Digit sum of powers in bases

CJam, 13 bytes

q~,f#\fb::+$p

I think this can be improved, but lets get this started.

The input is in the following order : b a n

Example input:

3 2 4

Output:

[1 2 2 4]

Code expansion:

q~             "Read the input and parse it. Now we have on stack, b a and n"
  ,            "Get an array from 0 to n-1";
   f#          "Get all the powers of a present in the array, i.e. 0 to n-1";
     \         "Swap the array of a^i and bring the base on top";
      fb       "For each number in the array, convert it into its base representation array";
        ::+    "Calculate the sum of each of the sub arrays in the bigger array";
           $p  "Sort and print the sum of digits of base representation of n powers of a";

Try it online here

Pyth, 11

Smsj^vzdQvw

Note that this requires the inputs separated by newlines in the order a,b,n.

Try it online here

Pyth has built-ins that do each step for us.

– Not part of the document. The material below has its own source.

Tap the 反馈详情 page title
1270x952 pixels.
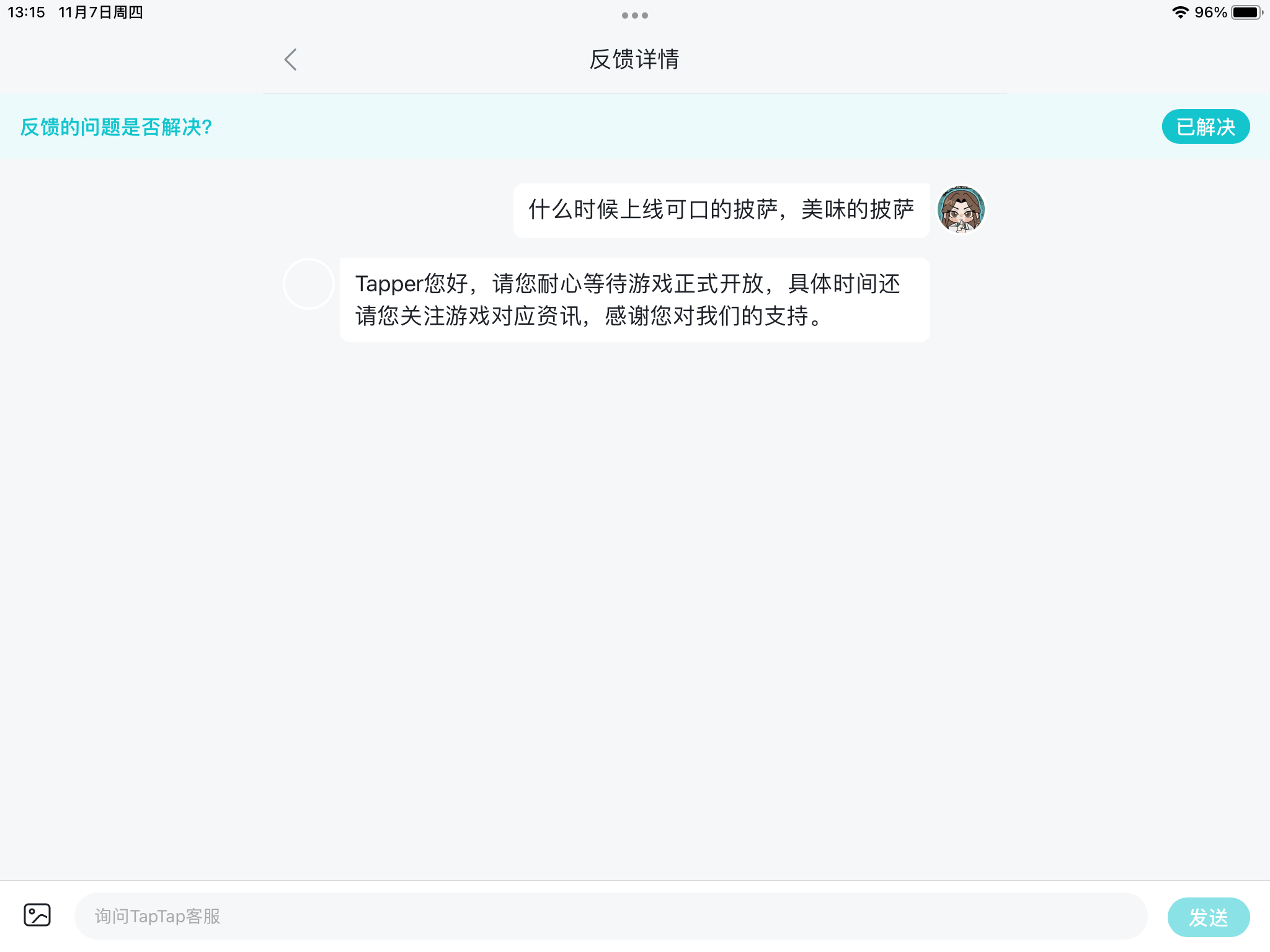click(x=634, y=60)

We map over each value from 0 to n-1, raising a to that power. Then we use j to convert each of these numbers to base b. We sum the resulting lists, and the final list of numbers is Sorted.

The input is read in the order z, Q then w. z and w have to be evaled in order to be used as numbers.

JavaScript (ES6) 170 175 196 98 100

Edit New version, handles bigger numbers using digits array. Score almost doubled :-(

Multiplying digit by digit is more difficult, summing the digits is simpler.

F=(a,b,n)=>
  (t=>{
    for(r=t;--n;r[n]=s)
      for(k=1,y=t,z=a;z;z=z/b|0)
        t=[...t.map(v=>(v=c+(k?w*~~y[i++]+v:w*v),s+=d=v%b,c=v/b|0,d),
           w=z%b,s=c=0,i=--k),c]       
  })([1])||r.sort((a,b)=>a-b)

Less golfed

F=(a, b, n) =>
{
  var r=[1]; // power 0 in position 0

  for(w=[]; w.push(a%b),a=a/b|0; ); // a in base b

  for(t = [1]; --n; )
  {
    // calc next power, meanwhile compute digits sum
    y=[...t]
    k=1
    w.map(w=>
      (t=[...t.map(v=>(
        v = c + (k?w*~~y[i++]+v:w*v), 
        d = v % b, // current digit
        s += d, // digits sum
        c = (v-d)/b, // carry
        d)
       ,s=c=0,i=--k),c]
      )
    ); 
    r[n] = s // store sum in result array (positions n-1..1)
  }
  return r.sort((a,b)=>a-b) // sort result in numeric order
}

My first attempt using doubles, fails for big numbers. JS doubles have 52 mantissa bits when for instance 15^14 needs 55 bits.

F=(a,b,n,r=[1])=>(x=>{for(;--n;r[n]=s)for(t=x*=a,s=0;t;t=(t-d)/b)s+=d=t%b})(1)
||r.sort((a,b)=>a-b)

Less golfed

F=(a, b, n) =>
{
  var r=[1]; // power 0 in position 0
  for(x = 1; --n; )
  {
    x *= a; // calc next power starting at 1
    for(t = x, s = 0; t; t = (t-d) / b) // loop to find digits
    {
      d = t % b;
      s += d;
    }
    r[n] = s // store sum in result array (positions n-1..1)
  }
  return r.sort((a,b)=>a-b) // sort result in numeric order
}

Test In Firefox/FireBug console

;[[2,5,10],[3,2,20],[5,6,1],[6,6,11],[6,8,20],[8,2,10],[15,17,18]]
.forEach(t=>console.log(...t,F(...t)))

2 5 10 [1, 2, 4, 4, 4, 4, 4, 4, 8, 8]
3 2 20 [1, 2, 2, 3, 4, 5, 6, 6, 6, 8, 9, 10, 11, 11, 13, 14, 14, 14, 15, 17]
5 6 1 [1]
6 6 11 [1, 1, 1, 1, 1, 1, 1, 1, 1, 1, 1]
6 8 20 [1, 6, 6, 8, 8, 8, 13, 13, 15, 20, 22, 22, 22, 27, 29, 34, 34, 34, 36, 41]
8 2 10 [1, 1, 1, 1, 1, 1, 1, 1, 1, 1]
15 17 18 [1, 15, 17, 31, 31, 33, 49, 49, 63, 65, 81, 95, 95, 95, 95, 113, 127, 129]